Available records below:
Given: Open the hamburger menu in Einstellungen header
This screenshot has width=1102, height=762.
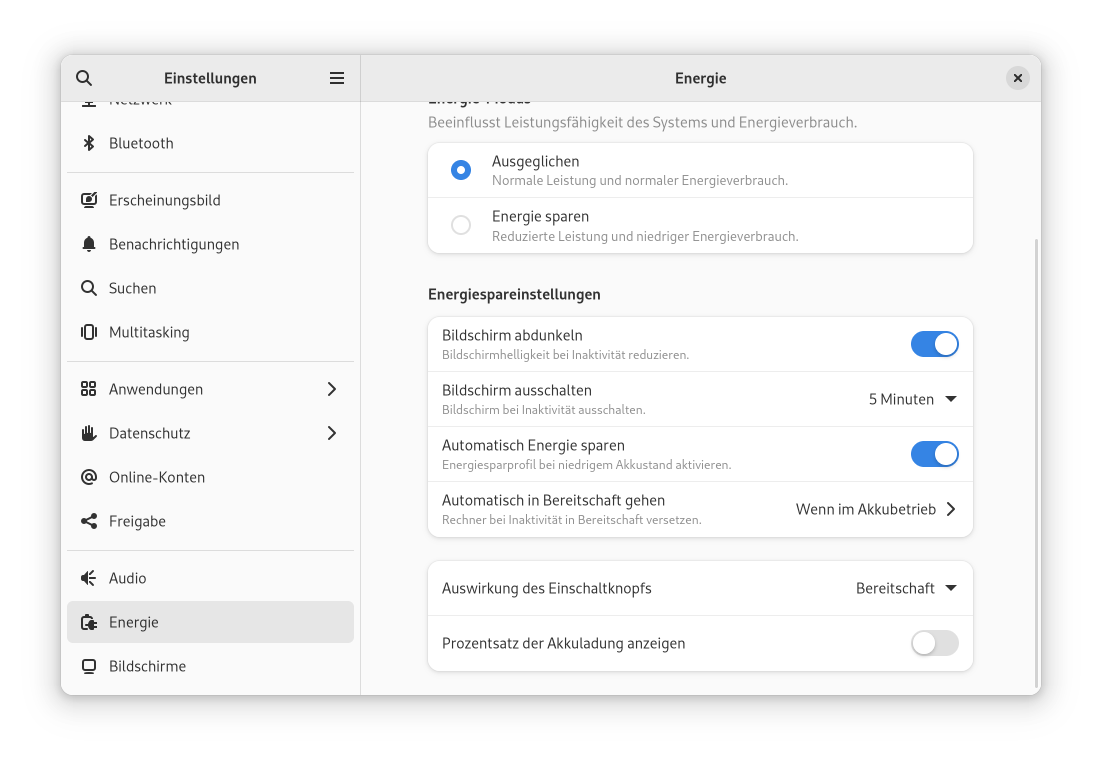Looking at the screenshot, I should [x=337, y=78].
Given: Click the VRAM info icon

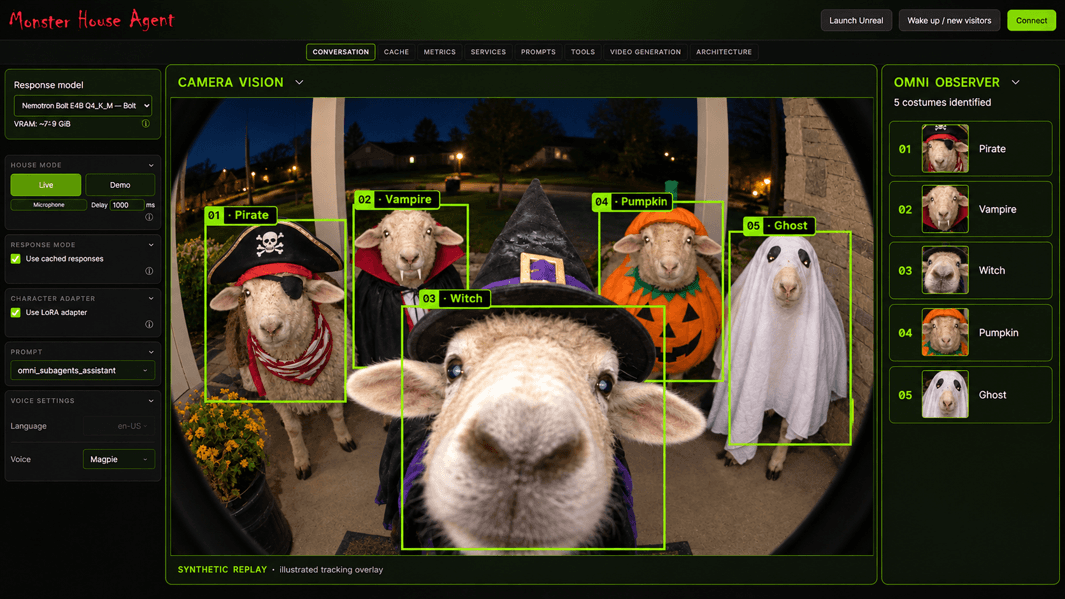Looking at the screenshot, I should pos(145,124).
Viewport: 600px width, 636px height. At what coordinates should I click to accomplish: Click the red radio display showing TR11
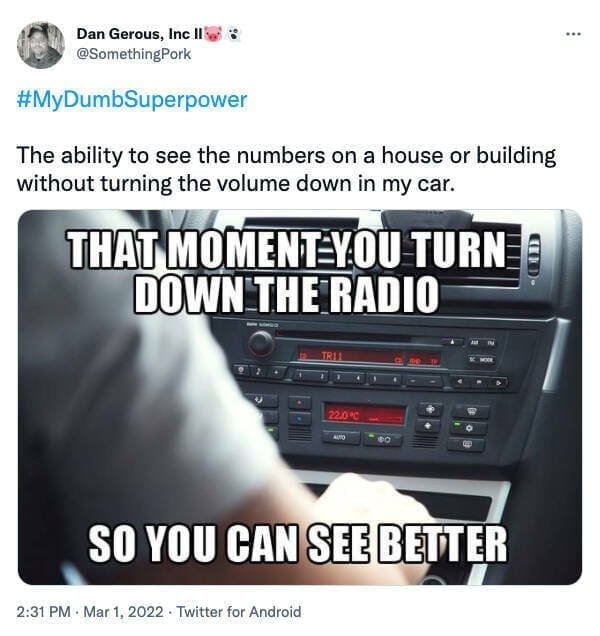click(x=368, y=357)
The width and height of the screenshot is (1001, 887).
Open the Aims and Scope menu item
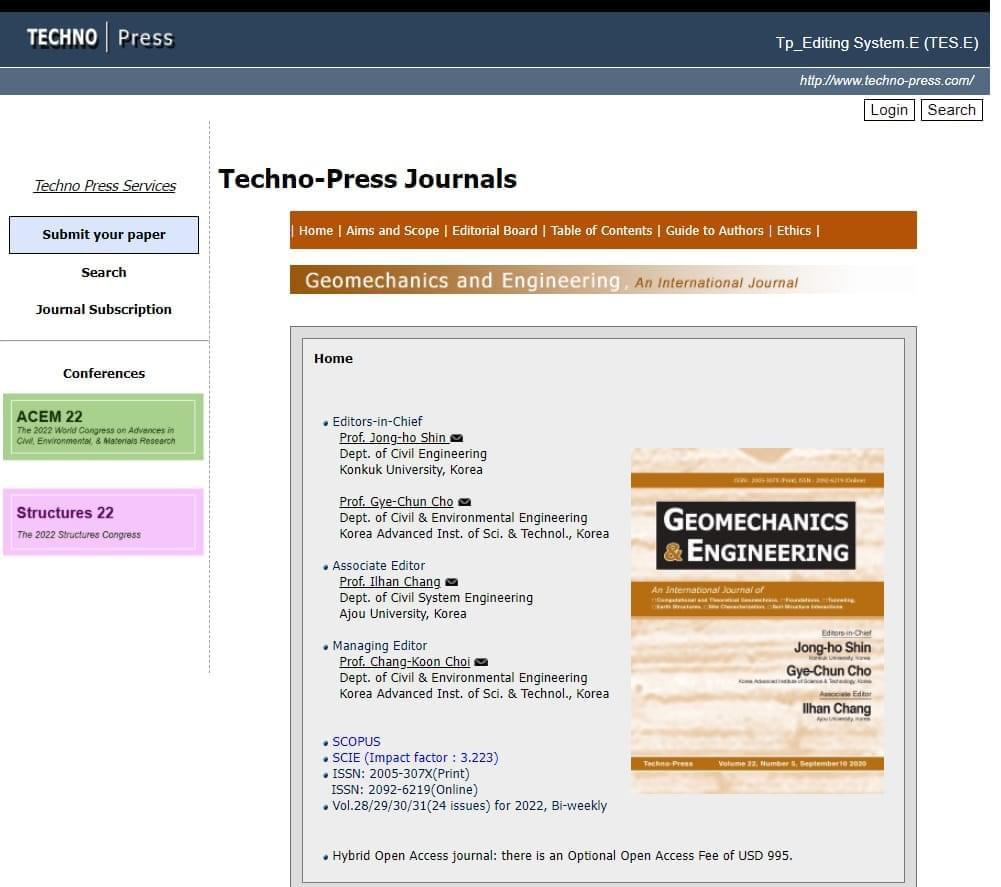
End of Available records.
Required work
Skipping any pictures, copy the entries exactly as they appear.

Answer section
Given: Open the hamburger menu in Einstellungen header
This screenshot has width=1102, height=762.
Looking at the screenshot, I should [x=337, y=78].
Given: Click the VRAM info icon

Looking at the screenshot, I should pos(145,124).
Viewport: 600px width, 636px height. At what coordinates should I click to accomplish: Click the red radio display showing TR11
click(x=368, y=357)
The width and height of the screenshot is (1001, 887).
Open the Aims and Scope menu item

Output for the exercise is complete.